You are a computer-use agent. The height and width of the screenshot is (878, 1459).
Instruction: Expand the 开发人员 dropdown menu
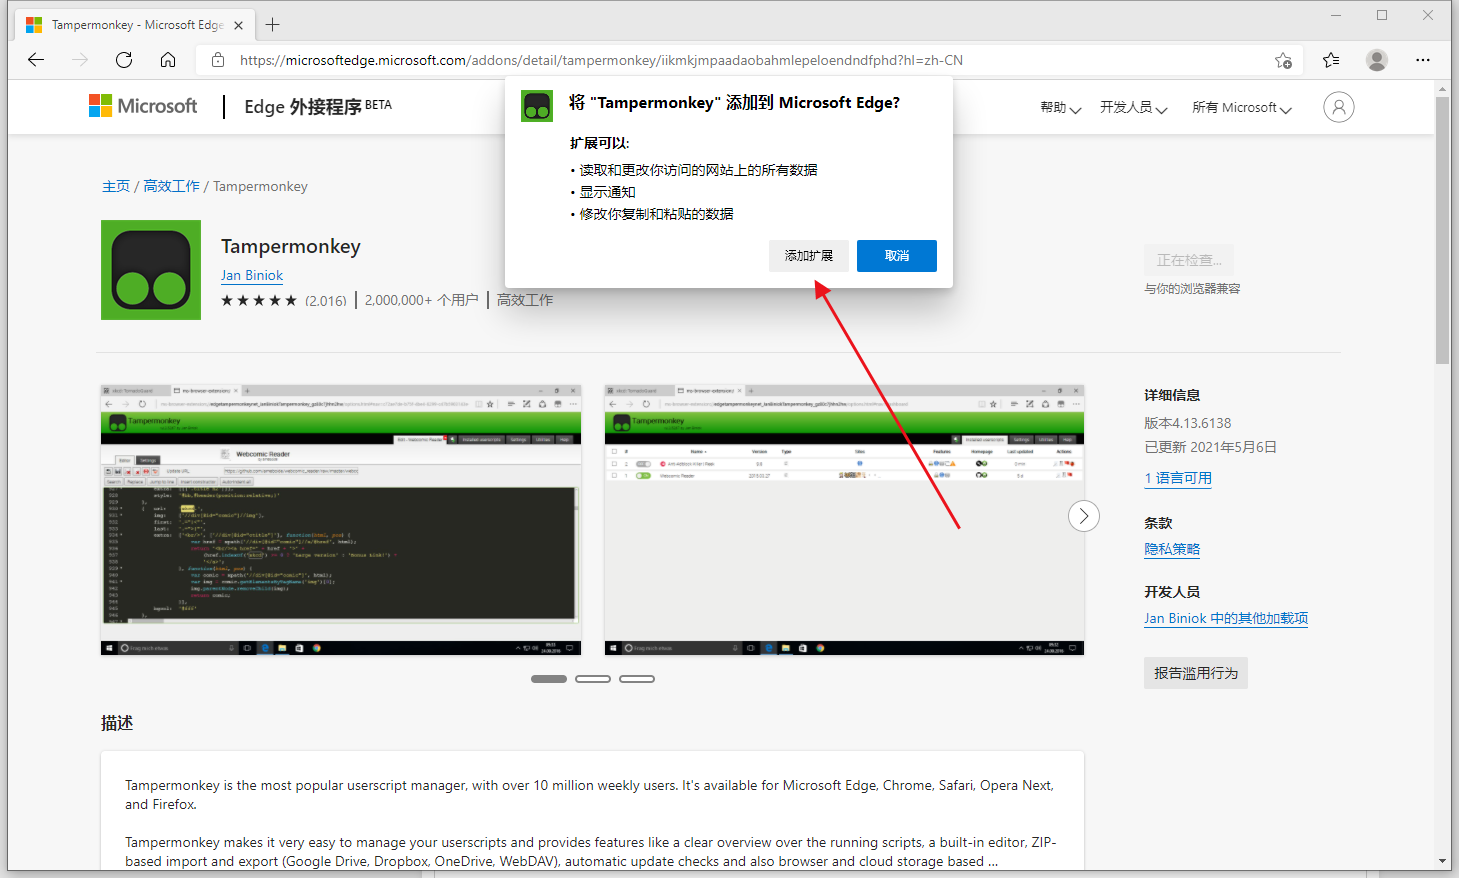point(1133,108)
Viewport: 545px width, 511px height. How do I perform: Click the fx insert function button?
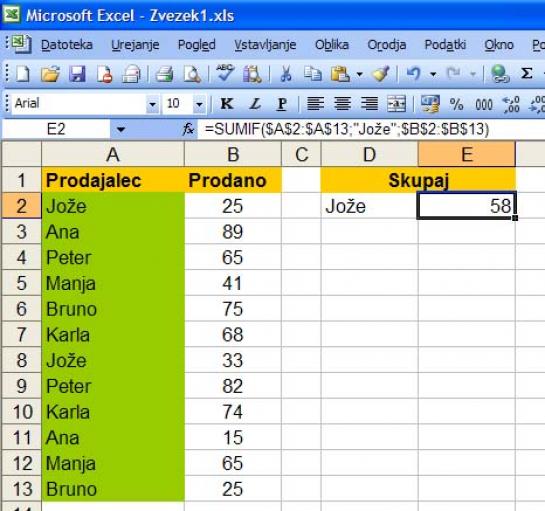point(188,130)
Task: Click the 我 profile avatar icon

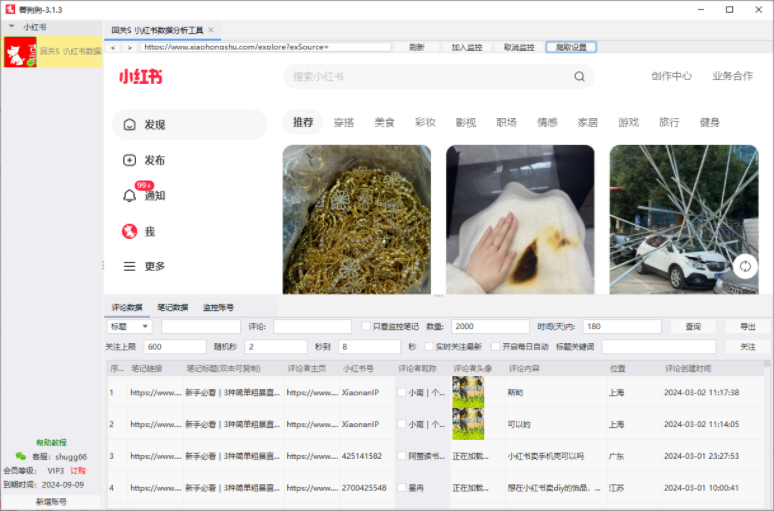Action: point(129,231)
══════════
Please copy the listing above word for word, leaving out the pictures.

SOLUTION FOR THIS EXERCISE:
You are a computer-use agent. The height and width of the screenshot is (878, 1459).
Instruction: Expand the 开发人员 dropdown menu
point(1133,108)
Viewport: 545px width, 511px height. How do I perform: Click the fx insert function button?
point(188,130)
Task: Click the 我 profile avatar icon

Action: point(129,231)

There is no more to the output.